Polysulfide-based biodegradable silica nanoparticles: synthesis, characterization, and biological fate

Silica nanoparticles (SiO2 NPs) have attracted attention for delivery of bioactive and imaging agents due to their stability, robustness, ease of synthesis and scale up and the ability to protect active pharmaceutical ingredients. For these constructs to advance to clinical use detailed understanding of the influence of physicochemical properties on degradation and biological fate is needed. Majority of SiO2 NPs studied to-date lack controlled biodegradability under physiologic conditions. Another drawback is associated with low loading capacity and the limited control over release from porous nanostructures. Despite significant research, there is a lack of comparative and systematic in vitro and in vivo investigation of SiO2 NPs degradation profiles. In this dissertation, glutathione (GSH)-sensitive polysulfide-based biodegradable SiO2 NPs with variations in size, porosity, and composition were synthesized and characterized. Their degradation was evaluated. Results indicate that nonporous nanoparticles undergo surface erosion while porous nanoparticles undergo both surface and bulk erosion under reducing environment. Tunable GSH-sensitive hollow mesoporous SiO2 NPs were developed using a compositional and structural difference-based selective etching strategy.
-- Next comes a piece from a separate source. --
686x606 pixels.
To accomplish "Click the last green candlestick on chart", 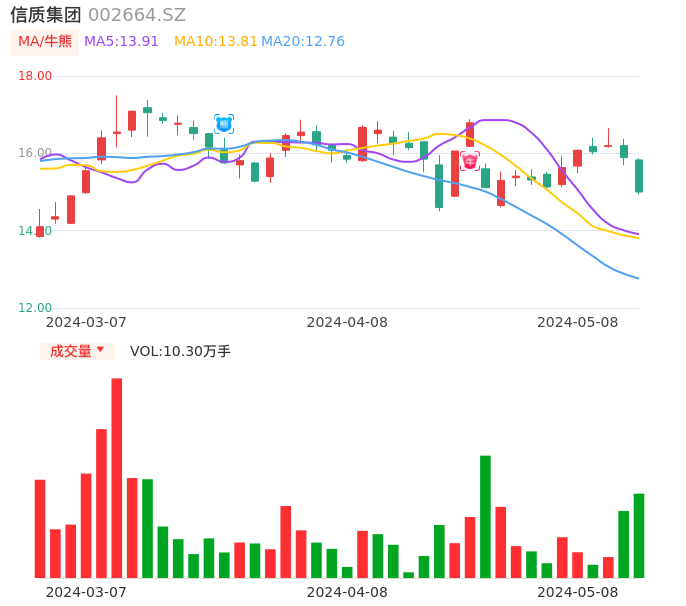I will [639, 176].
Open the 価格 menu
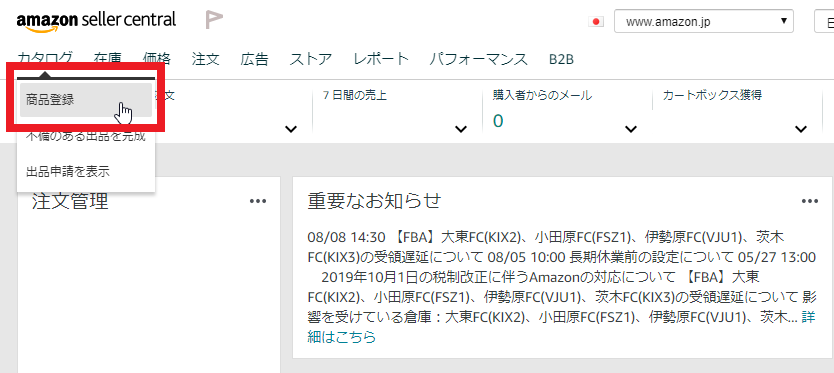Image resolution: width=834 pixels, height=373 pixels. click(157, 59)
These hollow nanoparticles contained disulfide (S-S) linkages in the outer shell which were reduced by GSH. The particles showed a high loading capacity for doxorubicin as a model drug. A series of particles with variations in size, porosity, density, and composition were compared iv for their degradation in vitro and in CD-1 mice. Results of these studies indicate that nanoparticle porosity and composition as well as the pH of the medium play the predominant roles for the degradation of SiO2 NPs. These studies have provided a baseline for designing biodegradable silica nanoparticles for specific drug delivery applications.